(Beginning of Data section)

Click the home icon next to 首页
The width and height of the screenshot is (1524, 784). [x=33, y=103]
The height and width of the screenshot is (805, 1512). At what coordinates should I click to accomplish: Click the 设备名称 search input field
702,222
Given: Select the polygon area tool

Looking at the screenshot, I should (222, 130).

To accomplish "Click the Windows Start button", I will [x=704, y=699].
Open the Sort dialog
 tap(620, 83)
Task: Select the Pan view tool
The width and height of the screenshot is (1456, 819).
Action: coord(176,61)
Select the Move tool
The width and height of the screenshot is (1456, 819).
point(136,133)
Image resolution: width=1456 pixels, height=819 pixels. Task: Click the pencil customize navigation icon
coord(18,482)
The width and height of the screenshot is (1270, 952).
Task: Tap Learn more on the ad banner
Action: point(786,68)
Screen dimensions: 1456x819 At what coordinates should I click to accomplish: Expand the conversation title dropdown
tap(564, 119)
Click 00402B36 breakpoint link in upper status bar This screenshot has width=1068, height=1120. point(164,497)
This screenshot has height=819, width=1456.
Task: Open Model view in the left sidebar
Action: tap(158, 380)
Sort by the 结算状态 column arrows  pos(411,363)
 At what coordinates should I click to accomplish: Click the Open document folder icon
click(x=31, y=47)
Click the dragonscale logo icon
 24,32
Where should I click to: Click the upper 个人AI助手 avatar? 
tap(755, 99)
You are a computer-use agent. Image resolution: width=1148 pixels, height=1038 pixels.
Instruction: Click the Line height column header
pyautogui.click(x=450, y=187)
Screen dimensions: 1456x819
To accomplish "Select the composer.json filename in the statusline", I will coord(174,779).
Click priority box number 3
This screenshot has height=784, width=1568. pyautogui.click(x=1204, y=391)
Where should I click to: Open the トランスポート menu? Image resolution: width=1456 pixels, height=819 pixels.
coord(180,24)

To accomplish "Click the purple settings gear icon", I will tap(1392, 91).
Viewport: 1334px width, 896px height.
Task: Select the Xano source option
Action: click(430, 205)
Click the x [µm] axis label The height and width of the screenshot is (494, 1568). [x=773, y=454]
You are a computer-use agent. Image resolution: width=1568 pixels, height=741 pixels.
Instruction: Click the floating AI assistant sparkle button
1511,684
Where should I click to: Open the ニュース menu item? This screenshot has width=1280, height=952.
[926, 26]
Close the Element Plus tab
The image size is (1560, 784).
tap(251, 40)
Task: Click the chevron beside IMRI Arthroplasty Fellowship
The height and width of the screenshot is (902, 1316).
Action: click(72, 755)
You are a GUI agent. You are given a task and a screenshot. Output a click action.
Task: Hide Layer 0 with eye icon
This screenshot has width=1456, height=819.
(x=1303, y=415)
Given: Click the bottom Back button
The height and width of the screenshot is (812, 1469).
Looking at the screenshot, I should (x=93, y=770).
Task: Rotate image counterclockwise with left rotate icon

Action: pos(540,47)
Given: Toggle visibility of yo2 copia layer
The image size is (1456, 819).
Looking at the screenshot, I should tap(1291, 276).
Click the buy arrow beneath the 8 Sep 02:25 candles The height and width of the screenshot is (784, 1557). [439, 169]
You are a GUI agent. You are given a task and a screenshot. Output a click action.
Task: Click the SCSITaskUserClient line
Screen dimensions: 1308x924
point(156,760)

(End of Data section)

| Task description |
The string "computer" may appear in lines of the entries above. Say how many such lines there are, as a number only.

| Response box |
2